Chisinau, four years later
Kate scans the note and decides that Petr had successfully screwed her over again.
It is not the first time he had sent Kate on a meaningless errand, but this time he had really toed the line between Kate biting her tongue and making Petr swallow his.
"I'm not paid well enough," Kate grumbles, stowing the message away and beginning the short walk from the apartment block's entrance up towards her destination.
It's not uncommon for Petr to send Kate to scope out recent arrivals, even though they were few and far between, and establish if they should be added into his little web of organised crime; or eliminated from it entirely.
February has been especially cold this year, and Kate shivers through her thin jacket and expels a cloud of air at the final step. It's early in the bleak, frosty morning with a tired sun tucked firmly behind grey, heavy clouds, and there isn't a single noise from any apartment door – not even 407, her desired location.
"Hello?" Kate speaks in Romanian through the flimsy door, pressing her ear to the surface to hear a single sound. "Is anyone home?"
A shuffle answers, and a noise Kate would know anywhere.

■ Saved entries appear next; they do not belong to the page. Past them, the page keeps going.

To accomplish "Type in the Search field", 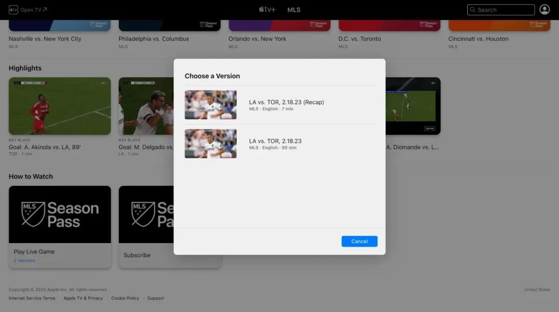I will coord(505,10).
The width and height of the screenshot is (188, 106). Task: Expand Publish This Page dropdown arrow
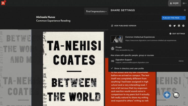183,18
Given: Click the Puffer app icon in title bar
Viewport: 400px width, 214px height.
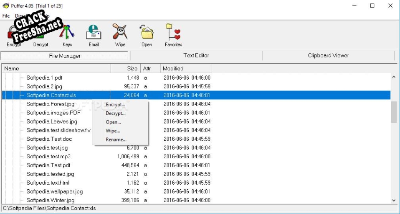Looking at the screenshot, I should tap(6, 6).
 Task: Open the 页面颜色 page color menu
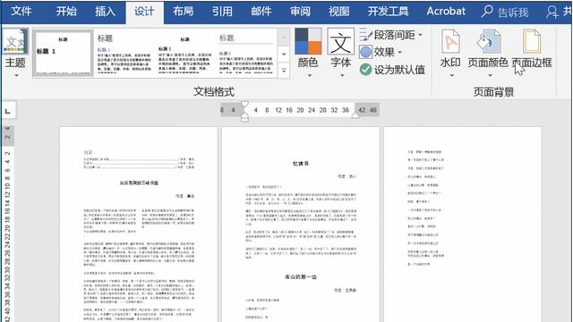488,53
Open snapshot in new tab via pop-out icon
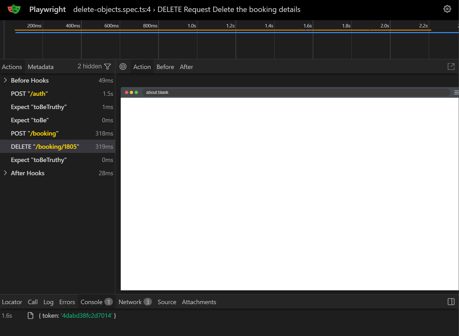459x336 pixels. (451, 67)
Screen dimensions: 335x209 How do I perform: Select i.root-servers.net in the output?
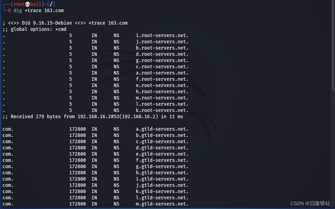point(162,35)
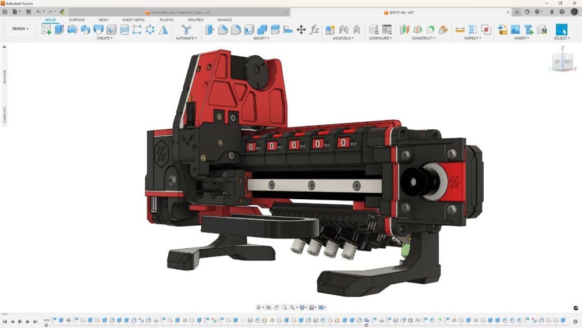Open the SmoothBurner Filament Cutter document tab
582x328 pixels.
[x=180, y=12]
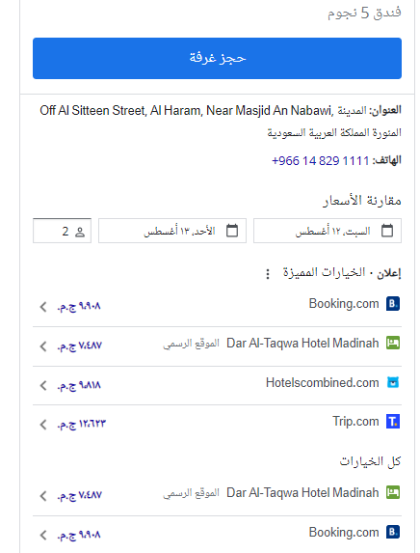The image size is (420, 553).
Task: Click the Trip.com logo icon
Action: point(393,422)
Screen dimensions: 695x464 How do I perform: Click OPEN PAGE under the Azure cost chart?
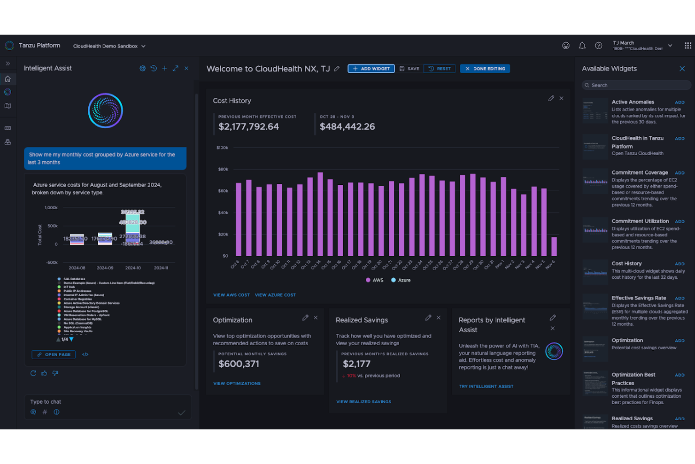coord(53,354)
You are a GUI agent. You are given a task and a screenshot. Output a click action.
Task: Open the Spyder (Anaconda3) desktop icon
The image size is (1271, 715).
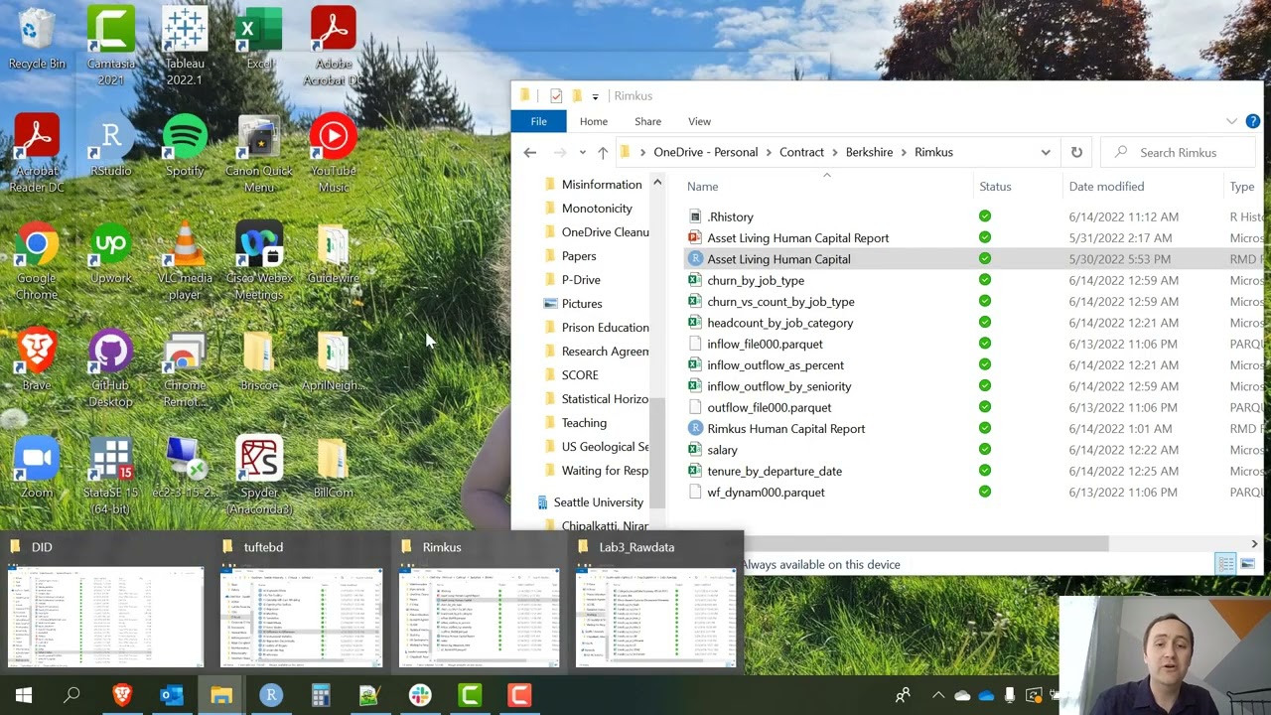pyautogui.click(x=259, y=475)
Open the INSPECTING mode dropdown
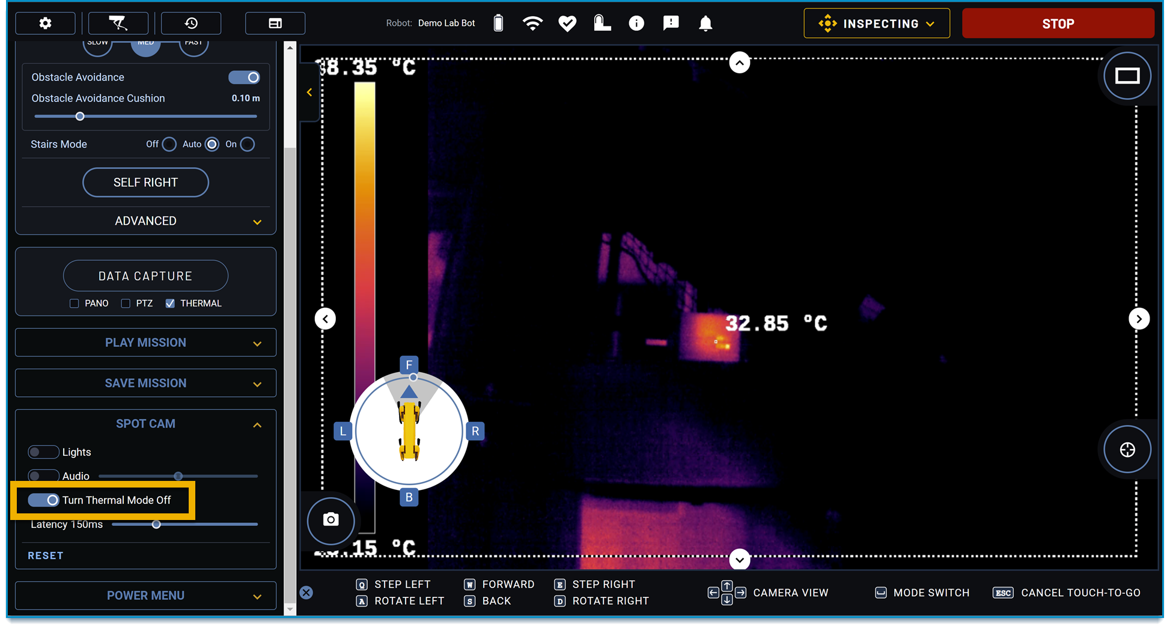This screenshot has width=1170, height=630. coord(877,23)
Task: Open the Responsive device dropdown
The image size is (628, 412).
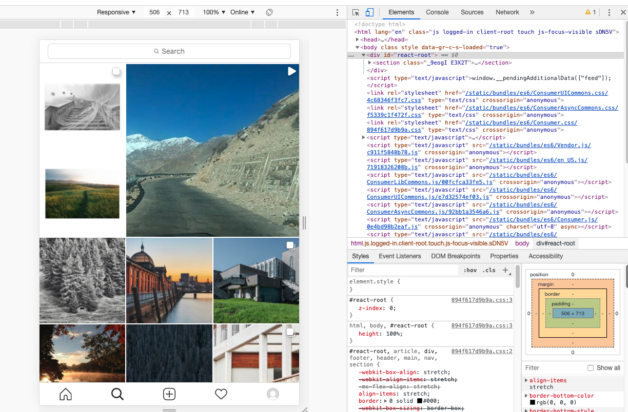Action: pos(116,12)
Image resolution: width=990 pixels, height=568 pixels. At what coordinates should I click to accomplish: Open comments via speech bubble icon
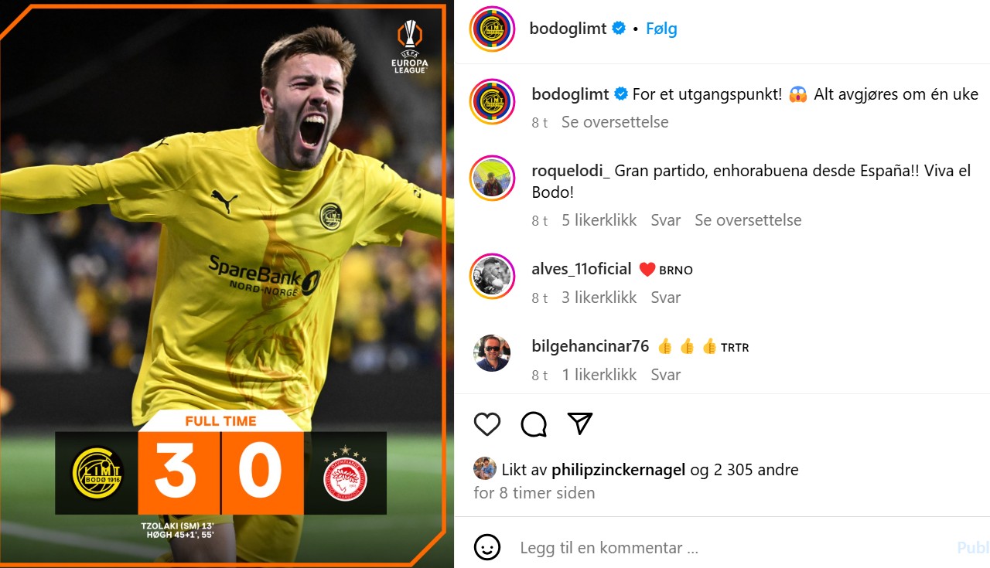(x=534, y=423)
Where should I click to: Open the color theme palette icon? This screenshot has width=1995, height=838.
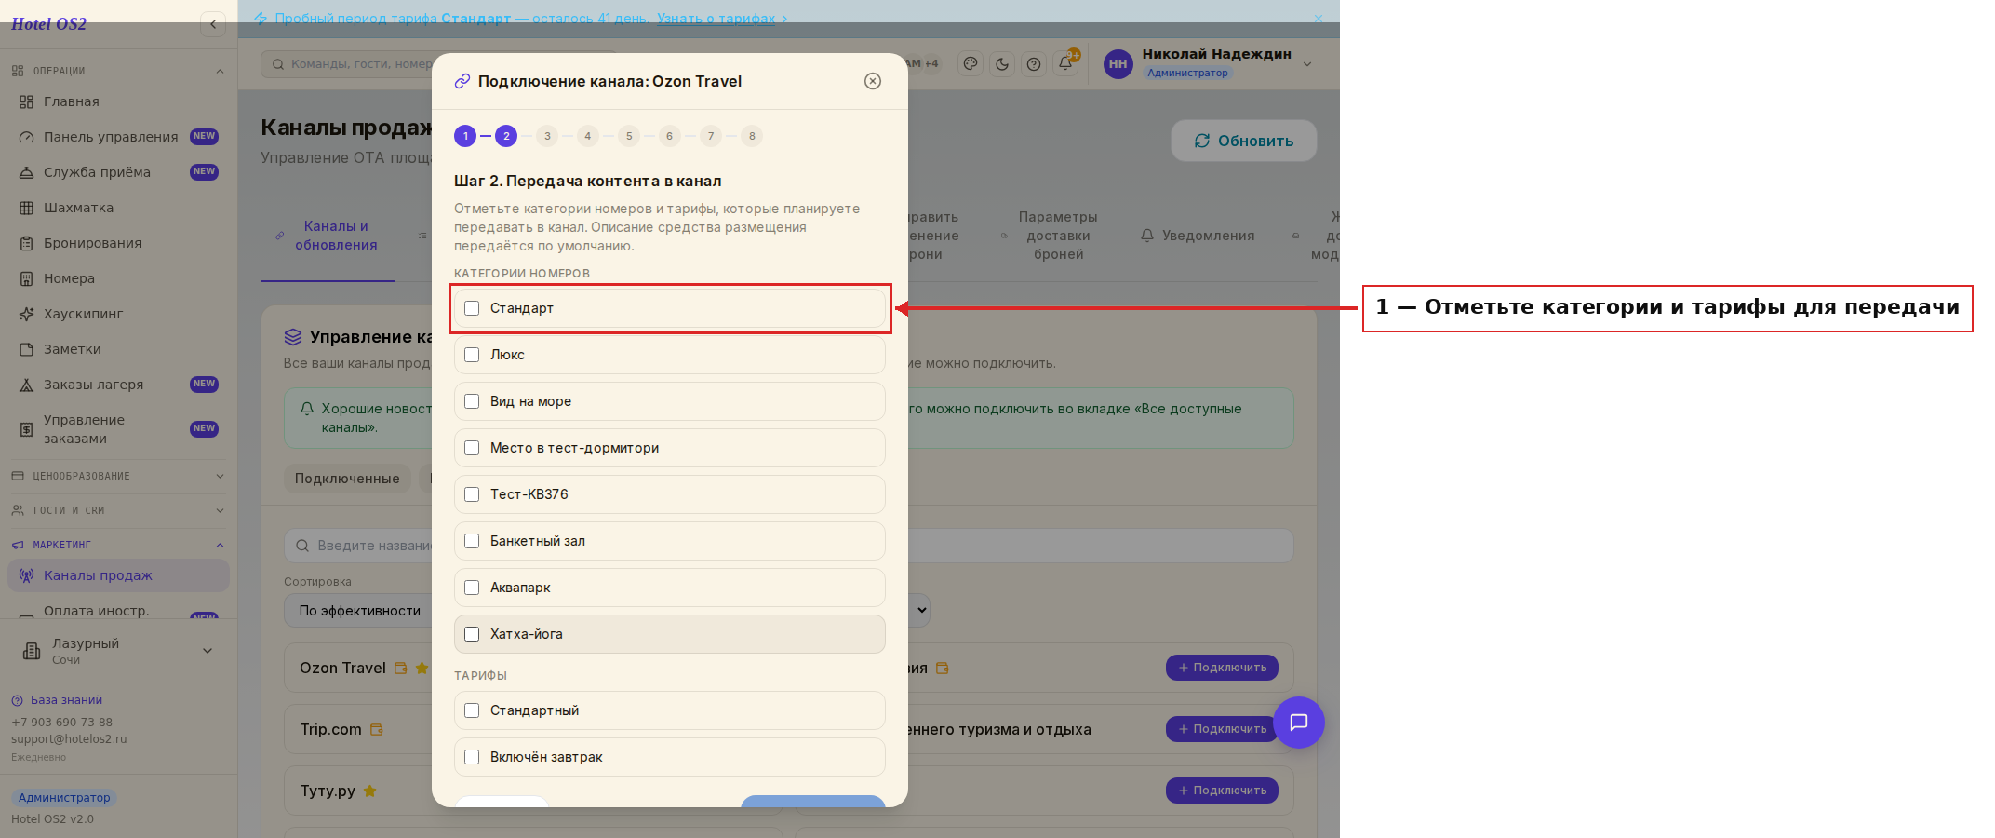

She groans upon impact with the floor, a hail of bullets sailing over her and obliterating the door. Realistically, Kate thinks to herself whilst shuffling across the rough ground towards the stairs, I should have anticipated this.
Petr didn't like loose ends, who blames him – loose lips sink ships and all that – and Kate had been barely hanging by a cobweb, let alone a thread, for a while now. But what did the crook expect? He didn't pay well. He didn't inspire loyalty. Quite frankly, Kate believed she wasted on his petty businesses and scams.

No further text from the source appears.